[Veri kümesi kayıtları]
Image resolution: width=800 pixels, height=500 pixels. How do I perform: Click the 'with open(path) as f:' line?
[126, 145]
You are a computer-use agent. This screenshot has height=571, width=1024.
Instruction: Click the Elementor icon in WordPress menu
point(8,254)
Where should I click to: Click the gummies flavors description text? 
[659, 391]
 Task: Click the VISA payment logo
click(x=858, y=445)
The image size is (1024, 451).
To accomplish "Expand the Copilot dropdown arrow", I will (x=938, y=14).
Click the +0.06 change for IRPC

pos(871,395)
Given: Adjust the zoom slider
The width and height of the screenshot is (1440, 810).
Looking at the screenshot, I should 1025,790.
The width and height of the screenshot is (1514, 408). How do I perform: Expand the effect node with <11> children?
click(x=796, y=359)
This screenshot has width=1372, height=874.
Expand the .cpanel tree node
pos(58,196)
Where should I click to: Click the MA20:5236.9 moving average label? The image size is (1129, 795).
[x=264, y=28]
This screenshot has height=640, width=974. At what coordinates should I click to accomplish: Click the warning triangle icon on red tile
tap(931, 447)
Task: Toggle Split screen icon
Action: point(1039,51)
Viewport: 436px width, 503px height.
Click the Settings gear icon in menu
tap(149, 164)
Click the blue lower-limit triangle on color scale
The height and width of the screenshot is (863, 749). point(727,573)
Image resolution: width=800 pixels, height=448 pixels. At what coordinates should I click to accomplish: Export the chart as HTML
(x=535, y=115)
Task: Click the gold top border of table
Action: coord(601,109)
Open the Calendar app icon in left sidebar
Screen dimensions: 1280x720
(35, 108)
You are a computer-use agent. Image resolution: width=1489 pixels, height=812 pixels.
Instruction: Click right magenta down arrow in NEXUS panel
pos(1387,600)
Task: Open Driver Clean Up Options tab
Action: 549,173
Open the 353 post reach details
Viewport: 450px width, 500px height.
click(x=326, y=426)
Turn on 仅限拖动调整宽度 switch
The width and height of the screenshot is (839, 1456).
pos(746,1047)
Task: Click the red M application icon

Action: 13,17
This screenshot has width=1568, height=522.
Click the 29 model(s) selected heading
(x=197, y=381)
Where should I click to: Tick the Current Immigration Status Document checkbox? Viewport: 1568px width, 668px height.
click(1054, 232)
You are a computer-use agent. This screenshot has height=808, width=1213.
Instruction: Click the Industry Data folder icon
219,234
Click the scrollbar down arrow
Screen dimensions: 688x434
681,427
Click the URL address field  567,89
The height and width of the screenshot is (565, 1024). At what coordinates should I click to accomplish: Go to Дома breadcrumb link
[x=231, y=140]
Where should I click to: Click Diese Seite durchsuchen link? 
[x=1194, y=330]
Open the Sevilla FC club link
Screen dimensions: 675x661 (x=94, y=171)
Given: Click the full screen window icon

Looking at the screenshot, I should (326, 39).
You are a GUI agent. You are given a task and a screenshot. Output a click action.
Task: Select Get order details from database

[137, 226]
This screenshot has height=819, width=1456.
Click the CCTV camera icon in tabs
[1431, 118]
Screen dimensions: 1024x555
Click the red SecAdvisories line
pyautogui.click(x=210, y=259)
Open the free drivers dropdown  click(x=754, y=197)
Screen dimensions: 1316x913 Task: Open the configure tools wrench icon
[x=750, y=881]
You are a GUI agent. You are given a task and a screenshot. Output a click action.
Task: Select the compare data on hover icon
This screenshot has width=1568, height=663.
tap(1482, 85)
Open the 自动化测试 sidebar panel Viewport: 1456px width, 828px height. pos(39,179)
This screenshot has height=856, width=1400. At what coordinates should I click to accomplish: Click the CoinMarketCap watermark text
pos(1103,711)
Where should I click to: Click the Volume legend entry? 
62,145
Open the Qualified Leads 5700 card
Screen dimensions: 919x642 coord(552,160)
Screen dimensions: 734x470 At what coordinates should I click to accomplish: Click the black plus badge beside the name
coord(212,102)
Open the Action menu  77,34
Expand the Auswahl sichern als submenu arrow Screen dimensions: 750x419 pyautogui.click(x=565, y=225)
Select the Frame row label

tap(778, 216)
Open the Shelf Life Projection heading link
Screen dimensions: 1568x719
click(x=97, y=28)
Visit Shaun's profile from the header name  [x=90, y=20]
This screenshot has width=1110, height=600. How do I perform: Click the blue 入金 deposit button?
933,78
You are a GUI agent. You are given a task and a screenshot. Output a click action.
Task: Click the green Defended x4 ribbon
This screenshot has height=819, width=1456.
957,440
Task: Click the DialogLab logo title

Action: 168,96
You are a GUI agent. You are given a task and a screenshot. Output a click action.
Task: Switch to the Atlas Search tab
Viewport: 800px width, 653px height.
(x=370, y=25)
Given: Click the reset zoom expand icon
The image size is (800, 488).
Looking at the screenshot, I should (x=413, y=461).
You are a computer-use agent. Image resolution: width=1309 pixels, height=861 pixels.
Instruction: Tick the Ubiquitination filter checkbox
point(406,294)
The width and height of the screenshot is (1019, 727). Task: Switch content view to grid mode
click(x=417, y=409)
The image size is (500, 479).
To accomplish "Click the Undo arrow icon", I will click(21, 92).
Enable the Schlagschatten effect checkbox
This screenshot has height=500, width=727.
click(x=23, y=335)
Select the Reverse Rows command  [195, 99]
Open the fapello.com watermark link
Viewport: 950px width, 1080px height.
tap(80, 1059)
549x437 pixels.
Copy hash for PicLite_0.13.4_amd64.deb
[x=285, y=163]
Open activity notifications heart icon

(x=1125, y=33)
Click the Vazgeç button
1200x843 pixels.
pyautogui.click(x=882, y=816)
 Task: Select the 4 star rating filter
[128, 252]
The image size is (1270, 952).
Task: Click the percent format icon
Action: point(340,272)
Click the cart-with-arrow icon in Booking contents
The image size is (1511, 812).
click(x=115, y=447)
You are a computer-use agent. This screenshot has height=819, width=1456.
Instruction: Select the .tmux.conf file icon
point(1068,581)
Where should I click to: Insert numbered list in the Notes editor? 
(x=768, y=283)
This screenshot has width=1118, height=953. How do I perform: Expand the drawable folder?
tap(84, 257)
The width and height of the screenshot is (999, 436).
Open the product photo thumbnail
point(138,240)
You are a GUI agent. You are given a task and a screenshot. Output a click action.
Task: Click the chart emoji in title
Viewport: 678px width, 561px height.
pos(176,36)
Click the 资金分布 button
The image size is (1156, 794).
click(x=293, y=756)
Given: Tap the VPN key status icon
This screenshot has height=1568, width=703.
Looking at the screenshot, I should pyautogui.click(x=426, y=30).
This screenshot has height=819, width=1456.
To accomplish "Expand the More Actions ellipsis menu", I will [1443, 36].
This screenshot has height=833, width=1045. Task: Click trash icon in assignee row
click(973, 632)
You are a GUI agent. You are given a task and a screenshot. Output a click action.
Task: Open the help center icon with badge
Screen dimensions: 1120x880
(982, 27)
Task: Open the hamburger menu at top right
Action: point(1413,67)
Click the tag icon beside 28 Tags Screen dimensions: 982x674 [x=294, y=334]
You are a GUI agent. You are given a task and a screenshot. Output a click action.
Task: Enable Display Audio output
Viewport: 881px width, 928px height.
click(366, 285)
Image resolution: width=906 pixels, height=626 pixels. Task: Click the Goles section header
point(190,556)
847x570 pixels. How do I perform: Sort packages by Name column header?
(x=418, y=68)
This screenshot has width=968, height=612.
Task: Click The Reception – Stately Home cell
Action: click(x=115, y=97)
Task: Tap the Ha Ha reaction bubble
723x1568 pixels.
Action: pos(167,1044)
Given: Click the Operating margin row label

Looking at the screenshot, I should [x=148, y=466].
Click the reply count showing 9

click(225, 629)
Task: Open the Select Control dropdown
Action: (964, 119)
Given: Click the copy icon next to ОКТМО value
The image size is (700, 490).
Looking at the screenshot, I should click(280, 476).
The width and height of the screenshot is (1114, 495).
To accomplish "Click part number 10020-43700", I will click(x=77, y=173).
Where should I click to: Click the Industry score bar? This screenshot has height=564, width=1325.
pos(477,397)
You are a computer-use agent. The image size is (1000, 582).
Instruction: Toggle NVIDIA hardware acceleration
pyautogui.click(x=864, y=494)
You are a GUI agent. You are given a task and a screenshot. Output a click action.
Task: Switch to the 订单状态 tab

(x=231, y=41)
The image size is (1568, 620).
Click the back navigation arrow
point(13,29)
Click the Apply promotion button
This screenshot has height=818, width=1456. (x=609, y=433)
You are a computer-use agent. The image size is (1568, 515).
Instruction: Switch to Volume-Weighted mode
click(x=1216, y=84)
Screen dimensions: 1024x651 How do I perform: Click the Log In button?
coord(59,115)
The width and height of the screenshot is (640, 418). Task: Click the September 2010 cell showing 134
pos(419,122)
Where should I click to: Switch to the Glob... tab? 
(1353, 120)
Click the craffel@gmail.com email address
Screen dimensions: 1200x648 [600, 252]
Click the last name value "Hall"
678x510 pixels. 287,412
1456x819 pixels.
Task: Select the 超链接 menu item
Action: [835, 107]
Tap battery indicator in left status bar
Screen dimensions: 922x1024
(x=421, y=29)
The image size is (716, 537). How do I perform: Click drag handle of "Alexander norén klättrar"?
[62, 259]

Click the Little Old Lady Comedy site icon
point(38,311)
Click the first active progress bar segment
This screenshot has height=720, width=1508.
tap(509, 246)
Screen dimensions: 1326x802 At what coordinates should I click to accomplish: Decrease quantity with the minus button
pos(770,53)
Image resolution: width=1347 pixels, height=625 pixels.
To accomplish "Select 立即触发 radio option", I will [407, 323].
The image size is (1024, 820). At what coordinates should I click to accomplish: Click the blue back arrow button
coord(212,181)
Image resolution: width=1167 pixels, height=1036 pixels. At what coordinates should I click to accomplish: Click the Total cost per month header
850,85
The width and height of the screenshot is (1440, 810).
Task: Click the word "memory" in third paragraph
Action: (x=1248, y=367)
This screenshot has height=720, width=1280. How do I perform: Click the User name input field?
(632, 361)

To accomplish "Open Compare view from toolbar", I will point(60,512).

Çözülecek Problem: Kayıtları süzerek "value" kelimesini içeren satırların her birini kopyalayınız.

Çözülmüş Problem:
Given: Click the copy icon next to ОКТМО value
Click the last name value "Hall"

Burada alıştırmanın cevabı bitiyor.